Everyday Examples collects music written several years ago, right after Maricich learned to play suitably delicate guitar; she recorded the album in her bedroom with just a four-track and no guest artists. While it’s sonically dissimilar to the lo-fi electronic propulsion found on 2003’s The Concussive Caress, her Everyday Examples possesses the same versatility of tone. Her lyrics revolve around introspection, whimsy, intimacy and sadness. Her matter-of-fact yet gossamer-thin vocals underscore understatement, but she’s not afraid to get upbeat on the cheerful “Surf Song.” Maricich deepens her voice to the point of darkness on “Walk In” and adopts a lighthearted, free persona on “Milkmaid.”
While this release is a few evolutionary stages behind the more heavily produced work she did with the Microphones or on The Concussive Caress, Maricich’s poetry stands out as an individual strength as well as a perfect complement to her endearing DIY musical style.
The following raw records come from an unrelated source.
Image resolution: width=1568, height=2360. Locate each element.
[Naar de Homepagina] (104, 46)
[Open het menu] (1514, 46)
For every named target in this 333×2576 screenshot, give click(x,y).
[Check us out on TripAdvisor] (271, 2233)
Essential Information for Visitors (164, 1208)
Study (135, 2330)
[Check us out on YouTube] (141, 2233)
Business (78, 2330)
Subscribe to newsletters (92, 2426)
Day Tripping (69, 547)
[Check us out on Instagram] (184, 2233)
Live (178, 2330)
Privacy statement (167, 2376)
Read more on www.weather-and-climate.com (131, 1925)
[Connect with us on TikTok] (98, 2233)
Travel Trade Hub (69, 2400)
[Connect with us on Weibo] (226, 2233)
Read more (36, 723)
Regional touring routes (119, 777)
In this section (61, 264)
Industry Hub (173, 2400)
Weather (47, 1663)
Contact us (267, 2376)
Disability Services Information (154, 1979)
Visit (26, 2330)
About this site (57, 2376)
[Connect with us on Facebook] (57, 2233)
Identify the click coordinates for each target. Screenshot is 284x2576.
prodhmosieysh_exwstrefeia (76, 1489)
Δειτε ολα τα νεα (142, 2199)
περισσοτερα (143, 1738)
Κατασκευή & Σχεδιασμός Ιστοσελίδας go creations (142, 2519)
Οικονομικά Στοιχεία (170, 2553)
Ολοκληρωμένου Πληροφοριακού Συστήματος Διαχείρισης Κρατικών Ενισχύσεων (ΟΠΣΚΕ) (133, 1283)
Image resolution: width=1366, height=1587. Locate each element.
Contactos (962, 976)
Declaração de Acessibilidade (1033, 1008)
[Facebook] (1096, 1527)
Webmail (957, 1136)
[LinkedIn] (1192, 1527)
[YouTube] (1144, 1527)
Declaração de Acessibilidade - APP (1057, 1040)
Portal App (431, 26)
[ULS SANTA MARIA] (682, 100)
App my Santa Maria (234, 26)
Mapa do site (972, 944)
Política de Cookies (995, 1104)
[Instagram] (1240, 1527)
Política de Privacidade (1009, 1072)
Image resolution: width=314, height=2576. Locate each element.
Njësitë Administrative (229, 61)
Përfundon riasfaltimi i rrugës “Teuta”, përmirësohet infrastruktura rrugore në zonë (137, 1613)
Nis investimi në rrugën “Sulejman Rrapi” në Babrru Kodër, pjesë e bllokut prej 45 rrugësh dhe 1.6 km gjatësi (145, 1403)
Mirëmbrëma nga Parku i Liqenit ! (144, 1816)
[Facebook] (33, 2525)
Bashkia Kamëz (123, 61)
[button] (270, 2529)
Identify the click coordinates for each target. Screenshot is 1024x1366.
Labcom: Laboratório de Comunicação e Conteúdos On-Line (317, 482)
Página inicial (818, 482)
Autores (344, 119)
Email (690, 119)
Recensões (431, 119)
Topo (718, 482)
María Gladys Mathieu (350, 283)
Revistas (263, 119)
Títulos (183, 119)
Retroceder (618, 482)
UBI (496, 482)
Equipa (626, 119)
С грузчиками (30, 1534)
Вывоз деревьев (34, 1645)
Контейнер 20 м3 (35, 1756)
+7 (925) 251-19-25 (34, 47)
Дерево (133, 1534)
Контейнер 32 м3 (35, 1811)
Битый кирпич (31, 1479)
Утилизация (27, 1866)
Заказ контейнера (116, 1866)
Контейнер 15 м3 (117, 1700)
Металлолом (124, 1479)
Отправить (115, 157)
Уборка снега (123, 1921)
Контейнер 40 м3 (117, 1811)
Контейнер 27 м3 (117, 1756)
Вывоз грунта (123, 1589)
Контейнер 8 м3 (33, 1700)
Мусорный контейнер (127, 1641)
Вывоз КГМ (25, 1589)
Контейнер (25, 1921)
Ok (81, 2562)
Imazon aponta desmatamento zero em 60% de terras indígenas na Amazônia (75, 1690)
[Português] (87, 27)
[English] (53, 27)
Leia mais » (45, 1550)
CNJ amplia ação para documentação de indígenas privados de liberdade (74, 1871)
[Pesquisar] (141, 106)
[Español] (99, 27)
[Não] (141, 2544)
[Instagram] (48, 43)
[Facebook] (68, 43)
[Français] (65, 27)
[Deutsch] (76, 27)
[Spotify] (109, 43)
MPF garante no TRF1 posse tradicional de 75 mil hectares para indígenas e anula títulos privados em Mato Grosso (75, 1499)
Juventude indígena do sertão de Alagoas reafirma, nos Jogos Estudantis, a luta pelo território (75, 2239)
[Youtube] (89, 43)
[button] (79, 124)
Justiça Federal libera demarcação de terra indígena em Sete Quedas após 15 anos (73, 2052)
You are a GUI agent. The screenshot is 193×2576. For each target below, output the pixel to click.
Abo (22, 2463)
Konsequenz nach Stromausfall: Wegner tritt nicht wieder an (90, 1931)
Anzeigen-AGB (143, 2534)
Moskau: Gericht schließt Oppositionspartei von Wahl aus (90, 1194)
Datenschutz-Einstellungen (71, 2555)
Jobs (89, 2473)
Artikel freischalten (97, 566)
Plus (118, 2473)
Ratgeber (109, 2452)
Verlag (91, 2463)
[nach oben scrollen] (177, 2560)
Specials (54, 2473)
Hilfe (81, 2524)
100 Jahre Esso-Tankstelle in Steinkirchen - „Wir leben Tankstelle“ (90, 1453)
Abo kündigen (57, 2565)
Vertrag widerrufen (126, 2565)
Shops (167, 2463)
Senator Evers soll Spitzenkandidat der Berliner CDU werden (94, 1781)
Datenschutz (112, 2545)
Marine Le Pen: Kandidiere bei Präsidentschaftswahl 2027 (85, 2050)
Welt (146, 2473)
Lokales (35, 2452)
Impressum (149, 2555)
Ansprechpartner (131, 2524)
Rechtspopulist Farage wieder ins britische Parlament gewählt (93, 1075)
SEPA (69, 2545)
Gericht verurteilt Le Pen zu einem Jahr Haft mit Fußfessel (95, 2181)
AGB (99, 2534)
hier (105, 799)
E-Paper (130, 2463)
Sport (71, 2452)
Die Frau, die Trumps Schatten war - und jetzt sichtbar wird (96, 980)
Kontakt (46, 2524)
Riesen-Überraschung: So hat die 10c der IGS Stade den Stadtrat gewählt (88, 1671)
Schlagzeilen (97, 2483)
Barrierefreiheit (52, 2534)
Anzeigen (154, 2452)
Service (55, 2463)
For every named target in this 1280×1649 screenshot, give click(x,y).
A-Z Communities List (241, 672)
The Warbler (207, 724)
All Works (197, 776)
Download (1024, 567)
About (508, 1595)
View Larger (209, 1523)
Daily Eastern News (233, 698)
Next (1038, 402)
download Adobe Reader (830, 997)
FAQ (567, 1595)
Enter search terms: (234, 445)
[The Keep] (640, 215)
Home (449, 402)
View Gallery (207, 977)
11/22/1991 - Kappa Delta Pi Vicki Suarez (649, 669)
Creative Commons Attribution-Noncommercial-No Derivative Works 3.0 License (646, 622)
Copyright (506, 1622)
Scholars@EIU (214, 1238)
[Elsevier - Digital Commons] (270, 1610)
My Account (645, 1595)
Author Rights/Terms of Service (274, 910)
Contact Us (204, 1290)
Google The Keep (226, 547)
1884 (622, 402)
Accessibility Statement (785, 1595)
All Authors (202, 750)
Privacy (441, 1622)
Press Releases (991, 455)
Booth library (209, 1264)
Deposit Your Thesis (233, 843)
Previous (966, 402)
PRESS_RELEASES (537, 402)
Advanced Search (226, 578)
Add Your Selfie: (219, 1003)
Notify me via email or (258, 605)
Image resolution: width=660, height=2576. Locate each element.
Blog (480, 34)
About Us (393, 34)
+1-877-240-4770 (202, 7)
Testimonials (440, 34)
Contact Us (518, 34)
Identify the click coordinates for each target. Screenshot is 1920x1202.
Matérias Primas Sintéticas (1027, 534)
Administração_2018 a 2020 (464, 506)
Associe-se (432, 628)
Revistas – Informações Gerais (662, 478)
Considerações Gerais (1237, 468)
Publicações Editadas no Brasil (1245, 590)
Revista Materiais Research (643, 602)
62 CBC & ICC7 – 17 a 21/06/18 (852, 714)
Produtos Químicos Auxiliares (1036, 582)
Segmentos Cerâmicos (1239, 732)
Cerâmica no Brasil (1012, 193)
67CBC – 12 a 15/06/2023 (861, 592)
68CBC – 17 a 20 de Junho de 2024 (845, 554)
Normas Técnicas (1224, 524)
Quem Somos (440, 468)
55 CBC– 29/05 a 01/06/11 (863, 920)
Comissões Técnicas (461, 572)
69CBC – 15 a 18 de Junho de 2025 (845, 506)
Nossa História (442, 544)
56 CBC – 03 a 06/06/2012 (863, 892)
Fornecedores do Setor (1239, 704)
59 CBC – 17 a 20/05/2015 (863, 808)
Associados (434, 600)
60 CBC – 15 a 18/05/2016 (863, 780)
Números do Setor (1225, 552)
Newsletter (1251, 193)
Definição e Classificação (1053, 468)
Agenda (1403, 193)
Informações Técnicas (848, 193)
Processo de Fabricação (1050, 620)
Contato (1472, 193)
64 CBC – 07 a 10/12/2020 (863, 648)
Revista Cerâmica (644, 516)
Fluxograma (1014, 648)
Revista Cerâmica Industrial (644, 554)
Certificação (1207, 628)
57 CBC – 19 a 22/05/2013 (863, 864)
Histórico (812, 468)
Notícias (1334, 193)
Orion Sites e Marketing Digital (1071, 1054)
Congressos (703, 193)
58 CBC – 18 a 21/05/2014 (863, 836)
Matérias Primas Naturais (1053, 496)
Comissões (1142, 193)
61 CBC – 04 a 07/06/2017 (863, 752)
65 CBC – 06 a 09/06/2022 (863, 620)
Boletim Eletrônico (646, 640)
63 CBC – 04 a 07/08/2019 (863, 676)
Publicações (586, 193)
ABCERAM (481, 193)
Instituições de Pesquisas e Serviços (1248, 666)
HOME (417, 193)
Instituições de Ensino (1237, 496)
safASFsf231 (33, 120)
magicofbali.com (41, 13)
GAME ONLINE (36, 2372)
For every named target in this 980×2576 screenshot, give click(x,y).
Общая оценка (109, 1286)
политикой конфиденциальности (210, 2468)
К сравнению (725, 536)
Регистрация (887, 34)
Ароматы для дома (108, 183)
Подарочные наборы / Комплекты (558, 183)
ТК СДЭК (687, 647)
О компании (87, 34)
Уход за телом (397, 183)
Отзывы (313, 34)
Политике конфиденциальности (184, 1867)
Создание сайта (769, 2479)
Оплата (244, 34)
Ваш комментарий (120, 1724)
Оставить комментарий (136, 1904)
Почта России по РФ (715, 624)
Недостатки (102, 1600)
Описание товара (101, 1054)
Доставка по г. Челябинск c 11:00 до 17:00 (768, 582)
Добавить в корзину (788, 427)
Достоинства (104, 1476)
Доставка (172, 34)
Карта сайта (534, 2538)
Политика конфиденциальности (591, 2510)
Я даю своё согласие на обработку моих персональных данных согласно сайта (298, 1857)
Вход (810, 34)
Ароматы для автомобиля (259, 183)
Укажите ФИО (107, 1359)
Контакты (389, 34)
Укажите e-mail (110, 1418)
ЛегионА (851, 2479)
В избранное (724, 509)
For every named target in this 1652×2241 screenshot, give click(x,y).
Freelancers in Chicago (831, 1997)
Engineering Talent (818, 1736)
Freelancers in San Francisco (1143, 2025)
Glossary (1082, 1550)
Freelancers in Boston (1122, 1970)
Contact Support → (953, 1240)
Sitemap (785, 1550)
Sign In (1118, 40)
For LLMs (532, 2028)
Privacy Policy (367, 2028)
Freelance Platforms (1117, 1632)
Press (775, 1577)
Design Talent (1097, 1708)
On “Did You Drive,” she asks with pixieish pathos, “Did your blood run through you like orange juice? Did your clothes swirl around you like a cloud?”
Maricich’s appeal lies in her songwriting ability, both lyrical and musical, as well as her ability to combine those elements to make her songs sound organically in tandem, as if her words and their musical accompaniment were fraternal twins. Because her music and lyrics seem to be linked so intrinsically, they radiate an otherworldliness that draws listeners into her dreamy, emotional ruminations. When Maricich takes over, listeners hear her music on her terms alone. She confronts them with her easy, pure-of-heart aesthetic, but once they listen, she takes over with a blend of meditative ostinati, intriguing rhymes and her honest, angelic vocals. What could come off as monotonous or amateurish sounds charming and real — elegant, not undeveloped.
Everyday Examples of Humans Facing Straight into the Blow isn’t just a lo-fi lover’s dream — it provides an enchanting introduction to Maricich’s work. Revealing her origins as a bedroom chanteuse, Maricich is a quiet conqueror who set her sights on listeners’ psyches even then.